What you are asked to do: Lines in the material below that include "Familienleben" need to be tallied; give the total alone.
--- --- ---
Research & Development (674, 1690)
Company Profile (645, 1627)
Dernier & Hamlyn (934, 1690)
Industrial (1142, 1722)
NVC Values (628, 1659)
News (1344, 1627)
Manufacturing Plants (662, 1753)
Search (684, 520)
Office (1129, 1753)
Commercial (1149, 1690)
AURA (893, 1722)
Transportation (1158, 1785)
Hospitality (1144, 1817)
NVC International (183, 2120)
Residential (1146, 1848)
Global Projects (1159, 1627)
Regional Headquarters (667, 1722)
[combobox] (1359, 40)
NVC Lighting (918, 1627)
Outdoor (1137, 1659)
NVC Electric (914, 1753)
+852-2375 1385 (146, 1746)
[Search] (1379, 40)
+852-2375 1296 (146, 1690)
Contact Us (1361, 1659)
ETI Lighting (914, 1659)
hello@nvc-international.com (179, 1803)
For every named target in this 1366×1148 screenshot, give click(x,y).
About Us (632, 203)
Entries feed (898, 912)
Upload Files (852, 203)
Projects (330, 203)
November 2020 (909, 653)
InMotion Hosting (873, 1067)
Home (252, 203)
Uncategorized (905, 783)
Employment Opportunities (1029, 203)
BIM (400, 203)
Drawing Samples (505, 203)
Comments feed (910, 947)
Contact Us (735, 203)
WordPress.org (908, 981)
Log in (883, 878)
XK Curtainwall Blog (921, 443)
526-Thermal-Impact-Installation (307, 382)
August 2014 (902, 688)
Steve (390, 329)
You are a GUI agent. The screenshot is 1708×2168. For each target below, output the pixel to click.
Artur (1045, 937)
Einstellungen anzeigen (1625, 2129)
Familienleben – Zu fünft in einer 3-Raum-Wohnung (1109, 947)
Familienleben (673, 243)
--- --- ---
Response area: 2